It happens every morning, just about 4:00. It starts with a sudden jolt, as if I’m being awakened from that dream where I’m falling and just about to hit the ground, or the one where I’m running away from something sinister, but I’m running through deep sand and can’t seem to get anywhere. Once I become aware that I’m alive and that I’m awake and out of whatever hellish fate was about to consume me, I feel it. It starts as the tiniest bit of a scratchy throat – the kind you’d just push to the back of your mind as completely insignificant. Before I have time to do that, though, my hand flies upward, and I’m feeling my forehead for a fever and testing to see if I can still breathe in and breathe out. Even though my heart has started to race. I turn my head to the side, just to make sure Dan is still asleep, and who am I kidding, still alive, and then I start it, just as I did last night and the night before.
It’s not the rosary or the Apostle’s Creed or the Our Father I repeat like a mantra. It’s not the Serenity Prayer or the lyrics of a favorite song. I would prefer that. Instead, it goes like this:
I, Wendy Dwyer, being of sound mind and body (okay, even in my final hours, I’m not going to admit to anyone that I’m the latest statistic of COVID-19, this virus that has changed everyone’s lives forever), do hereby set forth my last will and testament.
And this is where it begins every night. Suddenly aware that I have succumbed to the dreaded corona virus – was it while I was teaching students or picking up groceries for my parents? – I can’t help but reflect just a little on what a good run it’s been.

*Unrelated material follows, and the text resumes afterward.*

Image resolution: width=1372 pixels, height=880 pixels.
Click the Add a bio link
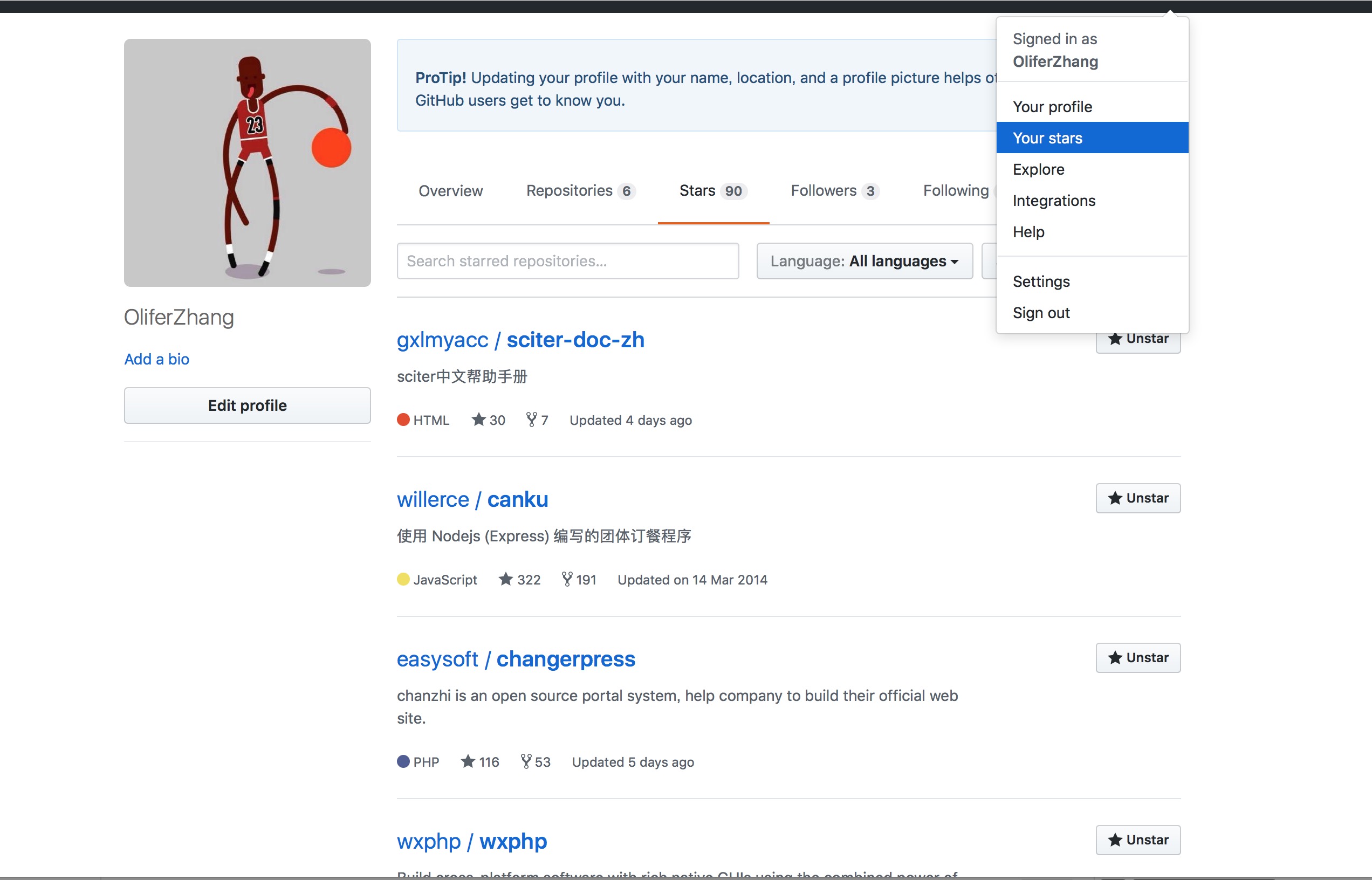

I always thought I’d die before I turned 40, so I had nearly two extra decades as a bonus. Geeze, I hope I don’t become a burden, and I pray that Dan is one of those lucky people who doesn’t show any symptoms, even if he does test positive after I’m gone. I’ve never been a hypochondriac, but this thing is so mysterious and terrifying that I think we’ve all become a little paranoid that it’s going to catch up with us.

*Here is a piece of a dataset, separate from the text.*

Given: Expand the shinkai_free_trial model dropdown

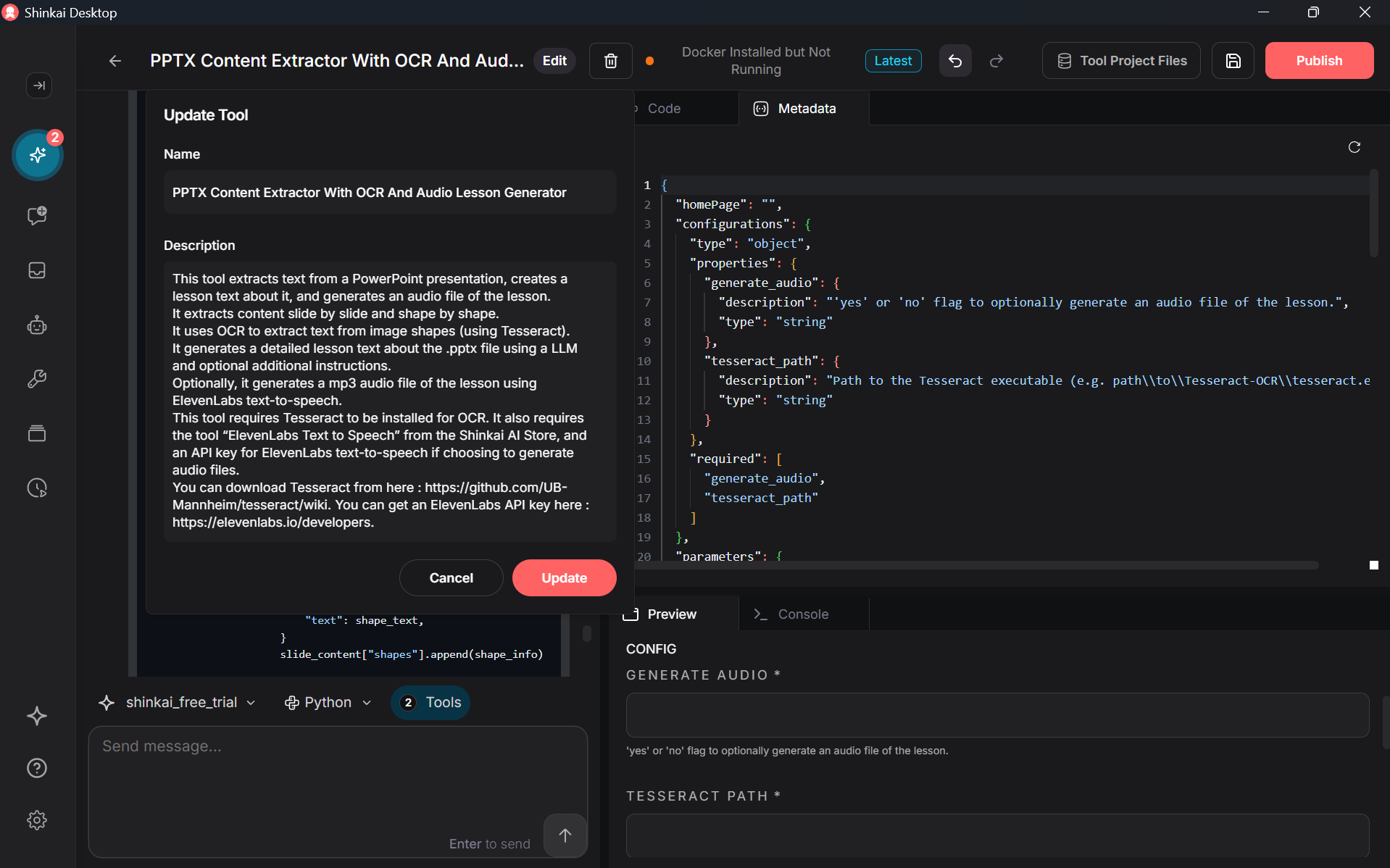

I’ve never been really afraid of death before, not like so many other people I know, including my own parents. I mean, sure, I worry about whether I should burn all my journals before I go instead of leaving them for my niece in the hope that one day she’ll be able to make a small profit writing about her screwed up aunt and turn my dysfunctional history into a miniseries about mental illness and the poor, long-suffering niece who had to go visit her crazy aunt in the looney bin before she died. And I worry about the animals and how they’ll do when I’m not there to cuddle them and throw their trailer trash dog toys to them every day. I should worry about Dan, but I know he’ll be okay; someone will snap him up so quickly that the only selfish worry I have is that he’ll forget me too soon after I’m out of the picture. But the dying part isn’t the scary part. Thinking that there is so much left undone, so many kindnesses I could have shared, so many books left unwritten – these are the regrets I have running through my mind at warp speed by 4:13 a.m., when I’m sure I’m going to be needing a ventilator or at the very least one of those souped-up sleep apnea machines before nightfall.

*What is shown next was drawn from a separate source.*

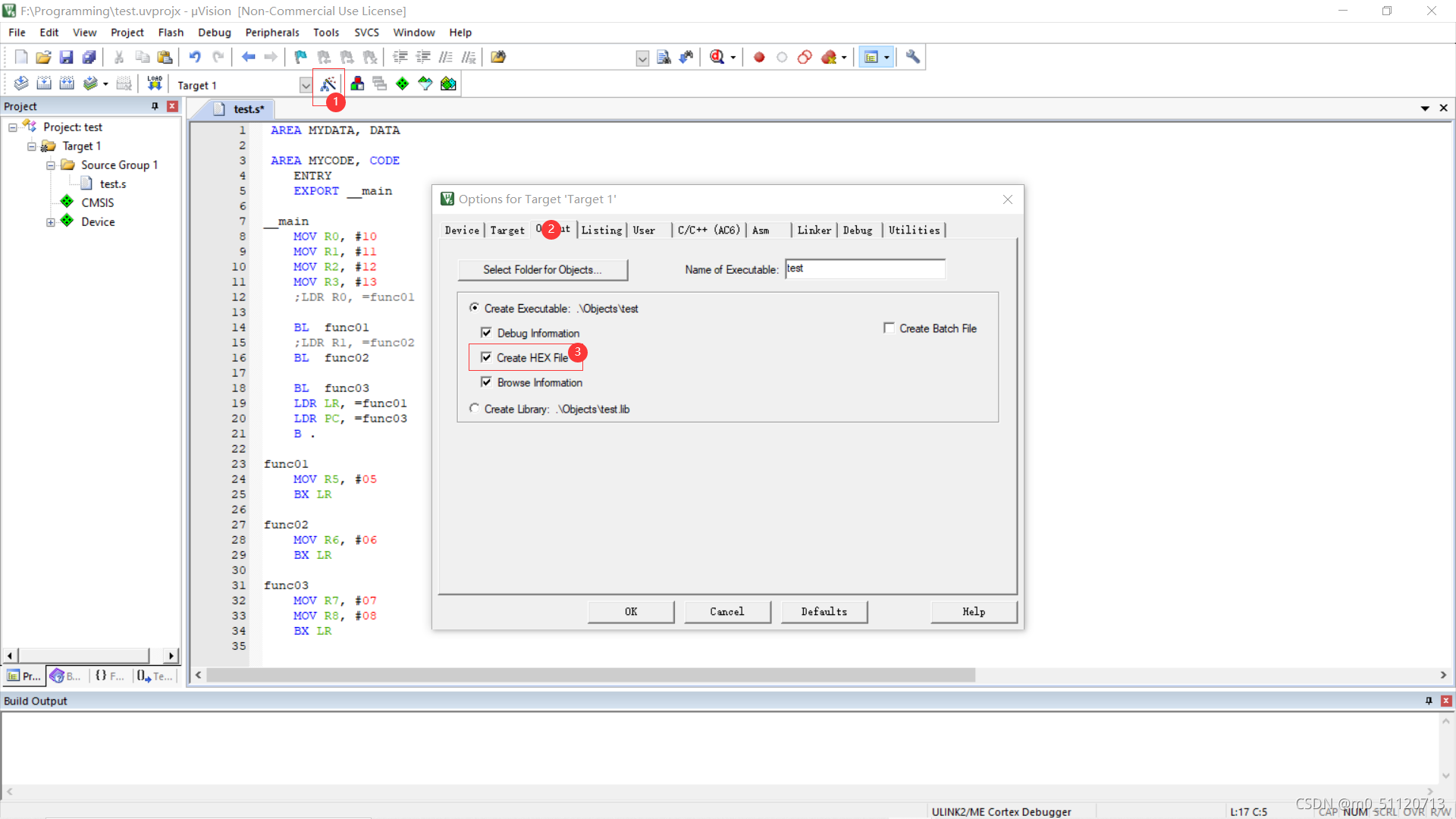Open Configuration wrench icon
This screenshot has height=819, width=1456.
[912, 57]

So I try to put myself to sleep by ticking off the material items I’d like to see end up with loved ones, only to find that I start wondering, “What if my loved ones don’t want my raggedy old possessions, anyway? Why would my nephew want my stupid guitars or the rocking chair I fondly remember my grandpa sitting in on the back porch at 73 Lincoln Ave all those years ago? And how fast will Dan’s son sell the RV I bequeath him because it’s kind of a pain in the ass to maintain, and isn’t it easier just to rent one for that family vacation? And who is ever going to bother to go through all those hard drives with writing and notebooks with writing, and boxes with writing and clips? Do I think too much of myself by ever even having considered that someone actually would have wanted any of my stuff? Will there be a giant estate sale where all of my best writing goes to the highest bidder, and someone, somewhere, will carry my entire life story out the door for $23, and get an old rocking chair tossed in as the real bonus?
Before I know it, it’s nearly 6 a.m., and I’m still no farther than I was at 4, except that now I’m thinking maybe I don’t have a fever after all, and since I have to go to the bathroom anyway, maybe I’ll take a sip of cool water and the throat tickle that started this whole process will suddenly pass, and I’ll carry on for one more day. I know it will all come back tomorrow, just about the same time, and maybe then I’ll have something real to worry about instead of my anxiety-driven COVID-induced hypochondria. In the meantime, maybe I will take a few minutes after classes this morning to start really writing that last will and testament…but first I have to look up whether or not I really do have to include that part about sound mind because, frankly, since this corona virus has burst onto the scene, I’m not so sure I can say that with one hundred percent conviction.